Derrière ce projet se cache Rémi Le Forestier, ébéniste dans l’Oise. Il voulait d’abord recréer l’Aston Martin de James Bond, avant que sa fille, émerveillée par une visite du musée Mercedes en Allemagne, ne le convainque de s’attaquer à la 300 SL. Deux ans de travail, soit près de 8 000 heures, ont été nécessaires pour façonner à la main chaque pièce de cette sculpture roulante. Les lignes iconiques de la 300 SL conservent leur grâce, mais la froideur du métal cède la place à la chaleur du bois. Les veines soulignent les courbes, la lumière s’y reflète différemment, et l’on découvre une beauté nouvelle, à la fois technique et poétique.

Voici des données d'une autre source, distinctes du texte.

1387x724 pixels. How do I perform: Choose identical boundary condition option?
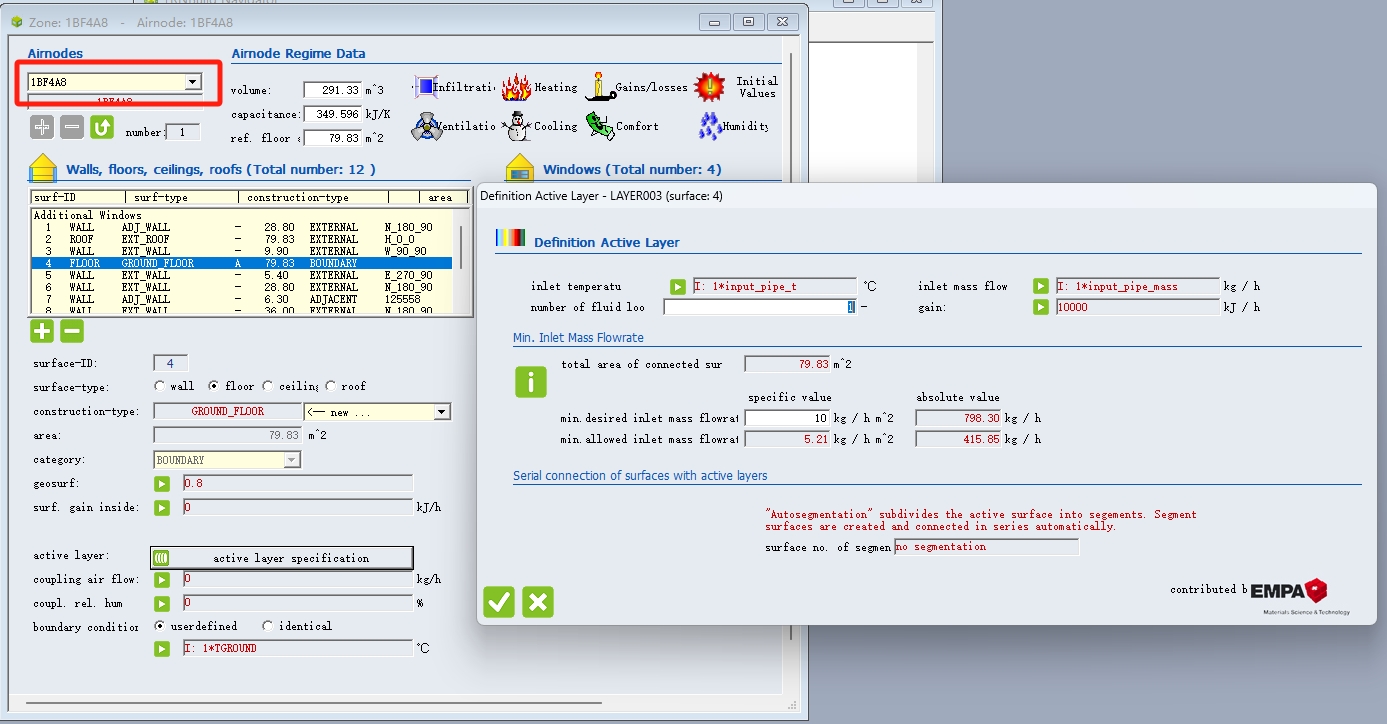pos(267,626)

En vidéo, So Soir vous emmène dans les coulisses des 24 h du Mans :
Quand la passion devient œuvre d’art
Cette 300 SL n’est pas un simple exercice de style, mais une déclaration d’amour à l’automobile. Elle prouve qu’une icône peut renaître sans perdre son âme, portée par le savoir-faire et la patience d’un seul homme. Non homologuée pour la route mais pleinement fonctionnelle, elle fascine autant les amateurs d’art que les passionnés de mécanique. Et l’histoire continue : cette pièce unique sera vendue aux enchères dans un mois, prête à rejoindre un collectionneur aussi audacieux que son créateur.